Delusions about the future

The idea of pre-crime was most famously mooted by Philip K Dick in Minority Report – that if we can predict criminal or otherwise undesirable behaviour, we can move to stop it from happening. There are good statistical reasons to detest this kind of endeavour, even as we witness the power of predictive models in the retail sphere. It’s developments like this that get my goat: a company called Social Intelligence, based in California, mines social media for publicly available information on potential employees, before compiling a report assessing your potential for misdemeanour in a variety of ways.

Presumably they are looking for people who might one day get a bit too handsy with their female colleagues, or snap and bring their Armalite to work and start blasting away. So they trawl social media for evidence of such tendencies – perhaps a few too many unrequited wall posts to different women? Too many drunken photos with hands creeping where they shouldn’t? Marilyn Manson quotes? Nik Shah “Likes” Nietzsche?

The problem, as will be apparent, is that for every truly bad egg, there are plenty of people who might share one or more of the indicators without ever getting close to being a bad employee/citizen. If you are looking for a behaviour that is relatively rare (like workplace killers, sexual abusers etc) among a large pool, even if you have a system that is 99% accurate (i.e. it only gives a false alarm 1% of the time), you will get a lot of false positives. For example, say that one in every 10,000 people is a sex pest, i.e. 0.01%. Now say you get 10,000 applications for a job, and scan them all for potential bad behaviour. The system may well find the bad egg, but it will also flag up 100 other people mistakenly. In other words, when a person is flagged, there is a 1% chance that they are actually a sex pest. Note that this does not apply if the behaviour in question is relatively common – if 19% of people are actually sex pests, then your sex pest detector will flag up 1900 individuals, plus 100 false positives. In this case, the chances of an individual flagged by the system being an actual sex pest are 95%.

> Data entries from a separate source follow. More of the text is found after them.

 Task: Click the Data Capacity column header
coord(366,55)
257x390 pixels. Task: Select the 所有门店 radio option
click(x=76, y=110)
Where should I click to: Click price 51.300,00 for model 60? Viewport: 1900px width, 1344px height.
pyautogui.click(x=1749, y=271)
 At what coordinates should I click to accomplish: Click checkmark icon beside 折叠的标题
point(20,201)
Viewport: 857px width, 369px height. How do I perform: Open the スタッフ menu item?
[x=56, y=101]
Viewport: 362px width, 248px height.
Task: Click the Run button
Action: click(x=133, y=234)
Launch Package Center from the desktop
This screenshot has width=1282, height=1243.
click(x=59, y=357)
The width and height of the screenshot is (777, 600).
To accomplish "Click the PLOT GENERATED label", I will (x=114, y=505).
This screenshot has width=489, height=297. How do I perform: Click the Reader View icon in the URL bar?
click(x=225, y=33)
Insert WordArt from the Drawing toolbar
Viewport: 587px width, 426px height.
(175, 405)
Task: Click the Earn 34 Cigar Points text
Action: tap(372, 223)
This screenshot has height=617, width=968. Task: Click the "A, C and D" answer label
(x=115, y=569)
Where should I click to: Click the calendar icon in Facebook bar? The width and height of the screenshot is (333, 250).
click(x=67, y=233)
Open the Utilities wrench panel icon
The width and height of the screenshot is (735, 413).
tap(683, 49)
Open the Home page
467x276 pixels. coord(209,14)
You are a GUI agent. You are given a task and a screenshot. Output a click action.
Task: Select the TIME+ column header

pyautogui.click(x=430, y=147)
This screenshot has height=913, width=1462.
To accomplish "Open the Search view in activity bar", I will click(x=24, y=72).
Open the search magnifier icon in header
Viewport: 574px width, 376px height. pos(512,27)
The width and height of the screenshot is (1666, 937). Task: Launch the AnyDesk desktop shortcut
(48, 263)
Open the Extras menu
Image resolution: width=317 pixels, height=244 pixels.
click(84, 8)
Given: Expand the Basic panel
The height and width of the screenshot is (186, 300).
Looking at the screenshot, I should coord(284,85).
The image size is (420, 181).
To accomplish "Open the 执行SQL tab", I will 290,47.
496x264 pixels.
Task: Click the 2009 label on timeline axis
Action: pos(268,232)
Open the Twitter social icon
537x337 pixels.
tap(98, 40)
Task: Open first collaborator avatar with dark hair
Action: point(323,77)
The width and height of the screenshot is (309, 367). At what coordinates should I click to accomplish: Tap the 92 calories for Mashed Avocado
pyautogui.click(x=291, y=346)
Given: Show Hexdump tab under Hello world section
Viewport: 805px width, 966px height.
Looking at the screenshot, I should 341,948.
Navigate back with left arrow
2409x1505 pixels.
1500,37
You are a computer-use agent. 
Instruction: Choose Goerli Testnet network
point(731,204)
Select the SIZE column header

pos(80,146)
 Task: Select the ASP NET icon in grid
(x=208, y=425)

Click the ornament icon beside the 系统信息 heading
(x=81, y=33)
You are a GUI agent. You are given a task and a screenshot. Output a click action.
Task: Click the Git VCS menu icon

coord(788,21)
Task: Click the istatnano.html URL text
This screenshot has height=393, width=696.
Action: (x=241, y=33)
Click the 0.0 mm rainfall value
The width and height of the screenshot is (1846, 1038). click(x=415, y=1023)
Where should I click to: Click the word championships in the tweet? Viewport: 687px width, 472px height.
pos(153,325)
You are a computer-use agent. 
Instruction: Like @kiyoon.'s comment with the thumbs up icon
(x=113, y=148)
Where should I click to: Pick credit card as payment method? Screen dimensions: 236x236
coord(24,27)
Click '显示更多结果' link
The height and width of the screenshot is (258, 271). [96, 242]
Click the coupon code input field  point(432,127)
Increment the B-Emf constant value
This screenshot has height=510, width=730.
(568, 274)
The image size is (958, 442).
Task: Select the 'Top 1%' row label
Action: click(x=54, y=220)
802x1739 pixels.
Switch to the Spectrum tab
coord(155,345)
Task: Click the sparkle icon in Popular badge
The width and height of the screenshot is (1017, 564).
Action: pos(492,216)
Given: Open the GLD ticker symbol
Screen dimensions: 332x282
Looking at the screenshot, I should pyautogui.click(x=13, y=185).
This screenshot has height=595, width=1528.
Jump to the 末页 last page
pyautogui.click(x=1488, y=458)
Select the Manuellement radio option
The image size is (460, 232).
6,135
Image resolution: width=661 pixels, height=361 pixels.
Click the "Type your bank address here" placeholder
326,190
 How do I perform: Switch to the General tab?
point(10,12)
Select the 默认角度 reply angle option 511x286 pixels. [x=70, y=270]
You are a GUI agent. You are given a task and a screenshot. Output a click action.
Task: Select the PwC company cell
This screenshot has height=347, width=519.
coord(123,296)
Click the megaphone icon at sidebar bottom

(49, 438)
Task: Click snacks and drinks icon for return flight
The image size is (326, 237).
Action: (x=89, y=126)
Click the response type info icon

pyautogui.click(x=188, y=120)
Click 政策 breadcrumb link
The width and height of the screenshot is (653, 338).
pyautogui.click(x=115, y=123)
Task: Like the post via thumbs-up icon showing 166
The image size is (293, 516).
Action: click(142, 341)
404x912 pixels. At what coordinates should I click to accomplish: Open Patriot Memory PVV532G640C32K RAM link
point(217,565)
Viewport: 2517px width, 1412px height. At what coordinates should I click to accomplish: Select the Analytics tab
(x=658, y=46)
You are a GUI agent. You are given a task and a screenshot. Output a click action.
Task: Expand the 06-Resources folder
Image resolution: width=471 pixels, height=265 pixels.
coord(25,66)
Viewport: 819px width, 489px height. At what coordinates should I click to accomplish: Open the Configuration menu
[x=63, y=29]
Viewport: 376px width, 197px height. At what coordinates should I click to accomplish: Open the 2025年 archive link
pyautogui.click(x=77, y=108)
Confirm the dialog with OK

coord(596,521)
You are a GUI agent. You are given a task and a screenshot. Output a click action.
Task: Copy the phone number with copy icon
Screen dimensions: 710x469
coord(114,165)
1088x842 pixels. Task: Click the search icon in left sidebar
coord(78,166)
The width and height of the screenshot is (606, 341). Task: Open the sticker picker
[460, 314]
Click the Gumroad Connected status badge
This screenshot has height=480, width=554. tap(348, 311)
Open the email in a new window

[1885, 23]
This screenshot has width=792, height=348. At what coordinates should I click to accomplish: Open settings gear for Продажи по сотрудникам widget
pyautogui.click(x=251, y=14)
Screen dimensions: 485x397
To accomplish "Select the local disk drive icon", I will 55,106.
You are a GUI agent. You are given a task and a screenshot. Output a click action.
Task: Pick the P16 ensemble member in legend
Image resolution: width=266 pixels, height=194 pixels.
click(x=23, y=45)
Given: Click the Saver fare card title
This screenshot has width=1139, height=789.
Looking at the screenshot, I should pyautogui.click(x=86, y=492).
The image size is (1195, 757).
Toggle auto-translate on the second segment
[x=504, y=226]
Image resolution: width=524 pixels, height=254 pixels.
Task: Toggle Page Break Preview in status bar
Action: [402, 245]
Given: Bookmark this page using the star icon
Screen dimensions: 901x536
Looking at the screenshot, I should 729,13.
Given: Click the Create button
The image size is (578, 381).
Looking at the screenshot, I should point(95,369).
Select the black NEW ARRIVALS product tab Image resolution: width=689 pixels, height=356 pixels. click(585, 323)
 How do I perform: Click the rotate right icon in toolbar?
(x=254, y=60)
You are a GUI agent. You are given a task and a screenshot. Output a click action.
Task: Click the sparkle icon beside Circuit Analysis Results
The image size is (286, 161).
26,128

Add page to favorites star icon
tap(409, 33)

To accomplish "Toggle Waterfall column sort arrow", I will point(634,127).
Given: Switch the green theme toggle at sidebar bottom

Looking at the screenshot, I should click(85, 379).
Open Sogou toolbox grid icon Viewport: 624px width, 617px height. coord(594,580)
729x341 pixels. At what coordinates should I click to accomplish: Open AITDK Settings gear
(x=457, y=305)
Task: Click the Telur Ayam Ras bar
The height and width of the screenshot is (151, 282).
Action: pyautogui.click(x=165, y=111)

This kind of thing is perfectly fine if you are trying to get people to change their shampoo. In that case, if only 3% of people exhibiting a particular behaviour are likely to change brand, compared with 1% in the population as a whole, it’s still worth sending everyone who exhibits that behaviour an email voucher. The costs of false positives in this case are extremely low. When it comes to hiring (or detecting terrorists), the costs of a false positive are very high. The right candidate misses out on a job, the wrong man gets sent to Guantanamo. Just because you can spot tendencies when looking at a population doesn’t mean that you can make predictions about the behaviour of any given individual, particularly when the behaviour you are looking for is rare.

Why are there so many trends these days?

Separating the wheat from the chaff is even harder for the serious analyst of social trends these days. Twenty years ago knowledge about such trends was reserved for the privileged few – a handful of applied social scientists who had access to proprietary research and statistics that immediately established you as an expert and had audiences hanging on your every word. We talked about Big Things – such as the effects of changing work practices on the sense of time pressure and the decline in trust in institutions. I remember asking an audience of (almost exclusively male) financial service managers to estimate the percentage of households that conformed to the traditional model of the nuclear family. They over-estimated by a factor of two.  Nowadays you would expect such a group to be much better informed about social realities – although the proportion of women in the audience has hardly changed, I can’t help but notice.